Downtown design guidelines

Hi Wayne — A couple of points re the Downtown Design Guidelines. Pg 35: Quennell Square behind City Hall. Large tracts owned by Province, School District, City and maybe some fed presence as well. A building with 40 units of “supportive” housing as part of the city and province’s homelessness initiative is slated to begin construction in the Wesley St extension south of Franklyn which is now really just a lane.The Franklyn Gym (city owned) sits on this block as does a trade school  in old School Dist buildings. The City is proceeding though without a master plan for this large inner city site that would be the envy of any small  city in Canada for its development potential.

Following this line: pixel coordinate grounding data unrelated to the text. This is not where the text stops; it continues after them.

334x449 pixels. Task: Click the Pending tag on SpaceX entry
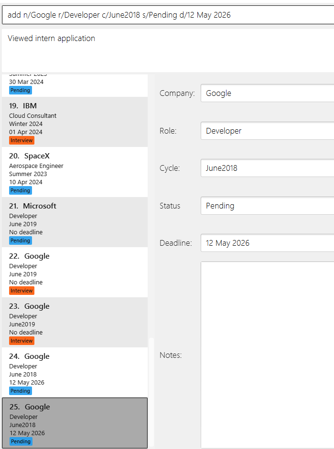(x=21, y=190)
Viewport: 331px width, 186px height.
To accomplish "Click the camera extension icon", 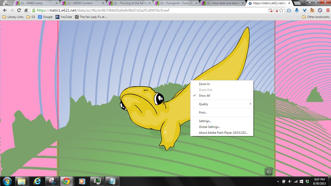I will click(x=289, y=10).
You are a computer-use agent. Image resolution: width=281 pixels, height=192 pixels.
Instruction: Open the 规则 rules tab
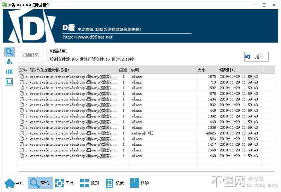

Planners Tucker and Sabey attended an info meeting sponsored by FPN at the Kin Hut at Departure Bay during the 10 year Official Community Plan review and I asked them if eliminating the Urban Containment Boundary and allowing the sprawling developments across our greenfields in our southern extremity would be a “disincentive” to developing Quennell Square, the assembly wharf lands on the harbour and the Department of National Defense Lands immediately south of VIU. Tucker said: “This is the most compelling argument against approving these OCP amendments. This is what Council has to weigh, this is what they have to decide…”

Councillor Holdom when asked about his reasoning for supporting these “Surrey-style” developments said that I should understand it is not a “zero sum game”. Somehow, nevermind our experience with the destructive impact our malls and sprawling suberbs connected by highway networks in our north end had on our inner city over the last 25 years, there would be lots of development capital and vision to invest in the inner city as well as encroaching on Cedar and Cassidy.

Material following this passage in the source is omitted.